-- START Provided text --

When Lincoln issued the Preliminary Emancipation Proclamation in September 1862, the Copperheads were apoplectic—although it did give them the satisfaction of saying “I told you so.” The Emancipation Proclamation confirmed their worst suspicions of what they thought was the true agenda of Lincoln and the Republicans: freeing the slaves. Democrats performed well in the off-year elections six weeks later, but Republicans held their own. The Republicans lost seats in Congress, governorships in New York and New Jersey, and legislatures in Indiana and Lincoln’s home state of Illinois, both of which went to the Copperheads. But Republicans had not lost as much ground as parties in power generally had in congressional elections. --
Lincoln’s Critics: The Copperheads, Jennifer L. Weber, Journal of the Abraham Lincoln Association, Winter 2011 (Long read)
As for the Constitution, almost from the beginning the binding of states to the union was questioned. Before the Civil War settled the matter by force of arms, three earlier threats of secession were waved about with varying resolve. James Madison and Thomas Jefferson arguably formed the states' rights-compact doctrine in the Virginia and Kentucky Resolutions of 1798. New England Federalist toyed with the idea of withdrawing from the Union at the Hartford Convention in 1814. Squabbling over expansion which resulted in the 1820 Missouri Compromise saw secession threats. And in the 1830s South Carolina went to the brink of secession over tariffs.
The Civil War was fought on questionable constitutional grounds, but the preservation of the Union, the Emancipation Proclamation, and the 13th Amendment morally justified the outcome.

-- END Provided text --
-- START Listed entries --

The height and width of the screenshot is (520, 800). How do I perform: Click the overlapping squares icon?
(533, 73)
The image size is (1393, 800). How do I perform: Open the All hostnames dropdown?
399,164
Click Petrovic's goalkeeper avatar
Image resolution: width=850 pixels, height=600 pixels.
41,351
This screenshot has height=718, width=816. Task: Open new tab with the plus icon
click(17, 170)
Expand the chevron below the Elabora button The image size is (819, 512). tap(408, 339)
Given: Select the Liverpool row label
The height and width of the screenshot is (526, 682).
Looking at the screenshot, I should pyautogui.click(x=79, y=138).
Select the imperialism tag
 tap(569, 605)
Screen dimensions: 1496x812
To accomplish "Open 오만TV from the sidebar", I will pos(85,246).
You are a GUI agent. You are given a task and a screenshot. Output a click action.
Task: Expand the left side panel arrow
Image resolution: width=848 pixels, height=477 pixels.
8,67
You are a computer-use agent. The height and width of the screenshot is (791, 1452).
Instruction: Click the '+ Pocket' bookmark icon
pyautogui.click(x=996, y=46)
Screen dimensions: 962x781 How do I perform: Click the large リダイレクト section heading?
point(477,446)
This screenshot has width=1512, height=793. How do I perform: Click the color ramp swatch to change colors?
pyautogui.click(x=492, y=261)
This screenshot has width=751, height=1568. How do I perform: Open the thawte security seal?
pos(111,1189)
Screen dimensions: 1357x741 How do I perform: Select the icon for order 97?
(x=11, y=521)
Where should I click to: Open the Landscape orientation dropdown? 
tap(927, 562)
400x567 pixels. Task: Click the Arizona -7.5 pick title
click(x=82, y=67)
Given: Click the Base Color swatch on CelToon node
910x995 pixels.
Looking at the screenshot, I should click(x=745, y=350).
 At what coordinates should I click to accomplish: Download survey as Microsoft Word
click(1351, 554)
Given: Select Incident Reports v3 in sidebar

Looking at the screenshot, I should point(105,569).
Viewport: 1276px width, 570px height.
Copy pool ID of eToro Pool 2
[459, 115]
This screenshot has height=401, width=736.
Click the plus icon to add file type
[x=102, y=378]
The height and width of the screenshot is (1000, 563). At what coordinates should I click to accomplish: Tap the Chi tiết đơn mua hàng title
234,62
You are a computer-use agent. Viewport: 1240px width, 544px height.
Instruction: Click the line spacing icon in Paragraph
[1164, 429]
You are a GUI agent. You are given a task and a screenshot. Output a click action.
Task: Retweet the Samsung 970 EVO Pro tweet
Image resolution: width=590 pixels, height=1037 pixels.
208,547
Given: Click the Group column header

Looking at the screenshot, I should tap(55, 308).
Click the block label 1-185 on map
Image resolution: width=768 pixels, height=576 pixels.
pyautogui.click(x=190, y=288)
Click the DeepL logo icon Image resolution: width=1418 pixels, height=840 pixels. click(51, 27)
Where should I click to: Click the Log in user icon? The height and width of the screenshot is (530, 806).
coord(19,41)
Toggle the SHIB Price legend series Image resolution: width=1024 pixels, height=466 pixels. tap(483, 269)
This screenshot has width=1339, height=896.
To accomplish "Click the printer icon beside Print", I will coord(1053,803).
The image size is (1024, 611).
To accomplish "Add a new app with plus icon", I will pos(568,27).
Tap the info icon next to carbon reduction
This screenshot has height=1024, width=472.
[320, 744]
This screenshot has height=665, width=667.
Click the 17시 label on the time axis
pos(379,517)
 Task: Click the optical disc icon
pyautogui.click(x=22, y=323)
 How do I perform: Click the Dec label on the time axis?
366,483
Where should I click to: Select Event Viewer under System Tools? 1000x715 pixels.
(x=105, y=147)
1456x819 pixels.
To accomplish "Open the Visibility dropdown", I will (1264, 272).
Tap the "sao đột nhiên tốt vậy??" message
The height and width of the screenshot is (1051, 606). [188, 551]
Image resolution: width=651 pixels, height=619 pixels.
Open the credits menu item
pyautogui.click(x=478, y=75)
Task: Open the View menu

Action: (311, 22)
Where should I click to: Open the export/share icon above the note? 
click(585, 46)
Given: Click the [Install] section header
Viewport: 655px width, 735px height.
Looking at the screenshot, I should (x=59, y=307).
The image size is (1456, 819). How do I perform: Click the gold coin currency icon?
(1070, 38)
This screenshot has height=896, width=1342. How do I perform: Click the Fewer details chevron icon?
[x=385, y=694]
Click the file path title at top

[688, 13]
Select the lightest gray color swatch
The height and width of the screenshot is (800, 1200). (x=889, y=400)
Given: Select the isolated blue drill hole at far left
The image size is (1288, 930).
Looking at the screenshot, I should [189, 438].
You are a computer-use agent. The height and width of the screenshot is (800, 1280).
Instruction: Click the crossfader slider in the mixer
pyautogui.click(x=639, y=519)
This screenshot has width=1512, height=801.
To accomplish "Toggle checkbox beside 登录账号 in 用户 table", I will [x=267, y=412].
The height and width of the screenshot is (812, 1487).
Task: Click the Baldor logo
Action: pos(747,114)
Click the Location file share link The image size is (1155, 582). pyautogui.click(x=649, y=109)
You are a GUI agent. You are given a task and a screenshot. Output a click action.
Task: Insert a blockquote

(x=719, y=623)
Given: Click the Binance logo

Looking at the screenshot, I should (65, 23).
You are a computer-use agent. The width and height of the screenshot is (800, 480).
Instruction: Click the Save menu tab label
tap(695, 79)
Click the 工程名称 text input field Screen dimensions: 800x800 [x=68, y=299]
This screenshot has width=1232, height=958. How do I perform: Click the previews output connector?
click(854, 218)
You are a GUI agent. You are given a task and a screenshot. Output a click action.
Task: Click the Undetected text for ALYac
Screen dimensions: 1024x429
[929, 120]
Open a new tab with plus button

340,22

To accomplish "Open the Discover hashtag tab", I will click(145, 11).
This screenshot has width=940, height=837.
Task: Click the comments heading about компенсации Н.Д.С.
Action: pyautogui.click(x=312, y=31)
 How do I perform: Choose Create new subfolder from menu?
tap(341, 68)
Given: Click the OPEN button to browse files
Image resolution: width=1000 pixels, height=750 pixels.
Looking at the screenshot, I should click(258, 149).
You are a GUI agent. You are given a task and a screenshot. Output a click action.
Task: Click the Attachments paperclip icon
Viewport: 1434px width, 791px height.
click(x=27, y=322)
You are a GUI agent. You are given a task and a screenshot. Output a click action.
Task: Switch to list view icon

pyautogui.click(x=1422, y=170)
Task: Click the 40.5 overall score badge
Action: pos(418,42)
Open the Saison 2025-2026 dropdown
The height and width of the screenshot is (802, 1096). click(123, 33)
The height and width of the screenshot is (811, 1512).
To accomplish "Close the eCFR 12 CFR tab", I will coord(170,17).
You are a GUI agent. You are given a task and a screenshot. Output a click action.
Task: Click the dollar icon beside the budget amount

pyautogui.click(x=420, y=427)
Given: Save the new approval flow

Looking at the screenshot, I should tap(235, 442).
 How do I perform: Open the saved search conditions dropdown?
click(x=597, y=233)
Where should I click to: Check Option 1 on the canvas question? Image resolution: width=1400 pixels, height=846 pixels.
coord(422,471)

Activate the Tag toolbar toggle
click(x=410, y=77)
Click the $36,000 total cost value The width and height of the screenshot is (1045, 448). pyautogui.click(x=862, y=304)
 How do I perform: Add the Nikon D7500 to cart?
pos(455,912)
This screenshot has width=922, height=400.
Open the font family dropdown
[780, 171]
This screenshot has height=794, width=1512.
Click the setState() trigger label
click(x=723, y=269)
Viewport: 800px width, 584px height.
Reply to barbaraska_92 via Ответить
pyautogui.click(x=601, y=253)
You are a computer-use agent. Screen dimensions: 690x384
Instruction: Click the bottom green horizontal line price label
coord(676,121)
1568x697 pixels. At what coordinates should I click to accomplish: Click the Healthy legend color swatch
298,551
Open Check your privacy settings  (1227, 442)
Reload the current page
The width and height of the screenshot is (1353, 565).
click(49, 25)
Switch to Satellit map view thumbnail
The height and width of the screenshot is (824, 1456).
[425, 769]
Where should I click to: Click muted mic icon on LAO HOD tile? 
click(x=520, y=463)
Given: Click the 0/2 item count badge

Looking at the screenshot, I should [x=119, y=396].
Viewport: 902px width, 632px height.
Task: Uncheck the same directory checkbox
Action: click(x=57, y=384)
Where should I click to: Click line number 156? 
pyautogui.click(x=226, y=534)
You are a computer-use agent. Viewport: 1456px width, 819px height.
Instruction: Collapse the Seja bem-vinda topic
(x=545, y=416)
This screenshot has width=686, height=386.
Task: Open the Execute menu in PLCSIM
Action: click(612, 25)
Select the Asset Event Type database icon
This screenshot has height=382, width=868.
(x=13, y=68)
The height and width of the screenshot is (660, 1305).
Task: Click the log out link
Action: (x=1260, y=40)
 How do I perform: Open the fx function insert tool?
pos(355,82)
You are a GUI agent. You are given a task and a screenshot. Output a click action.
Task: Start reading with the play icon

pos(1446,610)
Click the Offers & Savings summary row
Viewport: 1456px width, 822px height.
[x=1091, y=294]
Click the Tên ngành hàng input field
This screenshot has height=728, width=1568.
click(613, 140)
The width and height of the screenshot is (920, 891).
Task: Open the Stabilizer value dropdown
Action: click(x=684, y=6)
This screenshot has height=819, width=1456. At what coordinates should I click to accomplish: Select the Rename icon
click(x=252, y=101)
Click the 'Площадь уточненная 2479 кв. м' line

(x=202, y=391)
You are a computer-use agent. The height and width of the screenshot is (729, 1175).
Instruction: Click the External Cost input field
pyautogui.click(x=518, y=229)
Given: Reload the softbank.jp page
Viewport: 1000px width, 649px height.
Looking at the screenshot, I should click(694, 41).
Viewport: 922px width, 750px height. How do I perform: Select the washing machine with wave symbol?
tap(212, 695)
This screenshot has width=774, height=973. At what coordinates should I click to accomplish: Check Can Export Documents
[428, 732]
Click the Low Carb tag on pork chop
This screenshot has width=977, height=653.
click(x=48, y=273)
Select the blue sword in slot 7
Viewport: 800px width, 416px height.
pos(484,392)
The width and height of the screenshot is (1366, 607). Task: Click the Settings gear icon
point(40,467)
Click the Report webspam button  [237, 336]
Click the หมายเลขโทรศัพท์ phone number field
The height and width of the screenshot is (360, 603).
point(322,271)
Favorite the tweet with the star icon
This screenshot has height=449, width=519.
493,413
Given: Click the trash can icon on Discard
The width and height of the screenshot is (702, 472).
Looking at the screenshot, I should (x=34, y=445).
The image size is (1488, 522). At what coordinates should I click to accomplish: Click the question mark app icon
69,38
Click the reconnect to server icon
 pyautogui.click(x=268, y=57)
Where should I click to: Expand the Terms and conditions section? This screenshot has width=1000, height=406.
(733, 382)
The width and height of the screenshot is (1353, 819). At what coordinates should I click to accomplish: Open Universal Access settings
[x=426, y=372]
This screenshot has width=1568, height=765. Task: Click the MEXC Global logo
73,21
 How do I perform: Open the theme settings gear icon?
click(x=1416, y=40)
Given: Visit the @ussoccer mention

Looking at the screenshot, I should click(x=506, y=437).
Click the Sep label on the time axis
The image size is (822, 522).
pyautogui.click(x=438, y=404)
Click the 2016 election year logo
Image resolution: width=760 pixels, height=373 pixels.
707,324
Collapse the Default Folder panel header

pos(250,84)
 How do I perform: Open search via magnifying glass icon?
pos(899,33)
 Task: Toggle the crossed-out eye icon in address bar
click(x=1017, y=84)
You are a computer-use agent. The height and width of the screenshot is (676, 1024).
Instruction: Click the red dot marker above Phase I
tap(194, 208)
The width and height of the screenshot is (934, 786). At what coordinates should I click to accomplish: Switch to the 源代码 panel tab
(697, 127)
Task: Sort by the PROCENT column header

-- END Listed entries --

* [Prompt 1]
Answer these questions from the history passage:
(a) In what month and year did Lincoln issue the Preliminary Emancipation Proclamation?
(b) The legislatures of which two states went to the Copperheads?
(c) Over what issue did South Carolina go to the brink of secession in the 1830s?
* [Prompt 2]
Please pick out every row that contains the string "coordinates".
The history passage and the rows have no connection to each other.

* [Task response 1]
(a) September 1862
(b) Indiana and Illinois
(c) Tariffs

* [Task response 2]
 At what coordinates should I click to accomplish: Download survey as Microsoft Word
The height and width of the screenshot is (1000, 563). At what coordinates should I click to accomplish: Tap the Chi tiết đơn mua hàng title
1568x697 pixels. At what coordinates should I click to accomplish: Click the Healthy legend color swatch
This screenshot has height=819, width=1456. At what coordinates should I click to accomplish: Select the Rename icon
This screenshot has width=774, height=973. At what coordinates should I click to accomplish: Check Can Export Documents
The image size is (1488, 522). At what coordinates should I click to accomplish: Click the question mark app icon
The width and height of the screenshot is (1353, 819). At what coordinates should I click to accomplish: Open Universal Access settings
The width and height of the screenshot is (934, 786). At what coordinates should I click to accomplish: Switch to the 源代码 panel tab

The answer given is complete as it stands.